Conor Cusack

Personal information
- Irish name: Conchuir Ó Cíosóg
- Sport: Hurling
- Position: Left corner forward
- Born: 16 January 1979 (age 46) Cork, Ireland
- Height: 1.9 m (6 ft 3 in)

Club(s)
- Years: Club
- Cloyne

Inter-county(ies)
- Years: County
- 2006-2007: Cork

Inter-county titles
- Munster titles: 0
- All-Irelands: 0
- NHL: 0
- All Stars: 0

= Conor Cusack =

Irish sportsperson

Conor Cusack (born 16 January 1979) is an Irish sportsperson. He played hurling with the Cork senior inter-county team in 2006. Known nationally in Ireland for his mental health advocacy, Cusack continues to play hurling with his local Cloyne club.

==Early life==
Cusack was born in Cloyne, County Cork in 1979. He was educated locally and currently works as an apprentice electrician. His brother, Donal Óg, is also a hurler as was a cousin, Christy Ring.

==Sporting career==
Cusack was noted as a good hurler from an early age. He plays with his local Cloyne GAA club and was a member of the Cork senior hurling panel for several years. His brother, Donal Óg, was the goalkeeper on the team.

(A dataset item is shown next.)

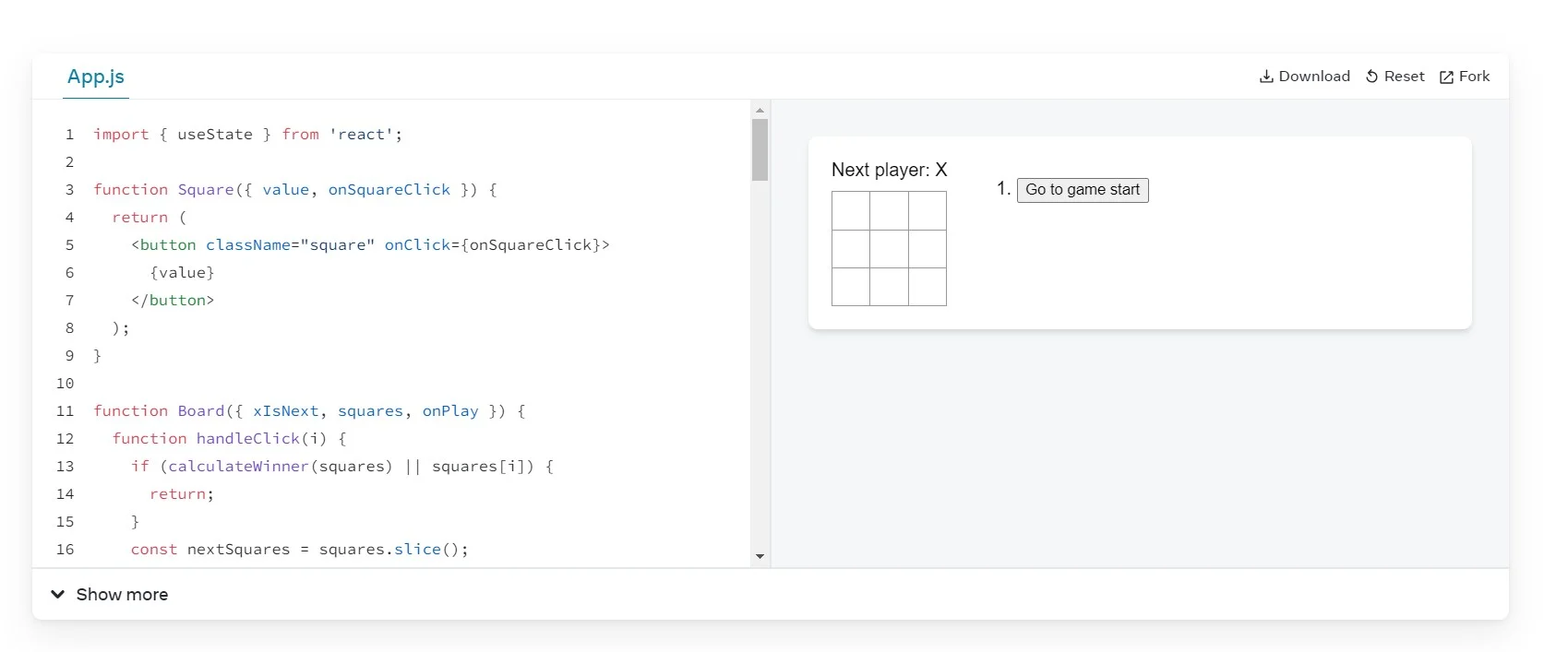Click the bottom-right square of the game board

[927, 288]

Cusack made his debut in the 2006 All-Ireland Senior Hurling Championship Final against Kilkenny, coming on as a substitute in the closing minutes.

==Personal life==
Cusack devotes much of his time to highlighting mental health and articulating his own experiences of depression. He has spoken about this on national television, on Prime Time. In January 2014, Cusack for the first time publicly discussed his attraction to men. Ahead of the 2015 Marriage Equality referendum, he spoke on The Saturday Night Show in favour of the proposition and challenged those who opposed it.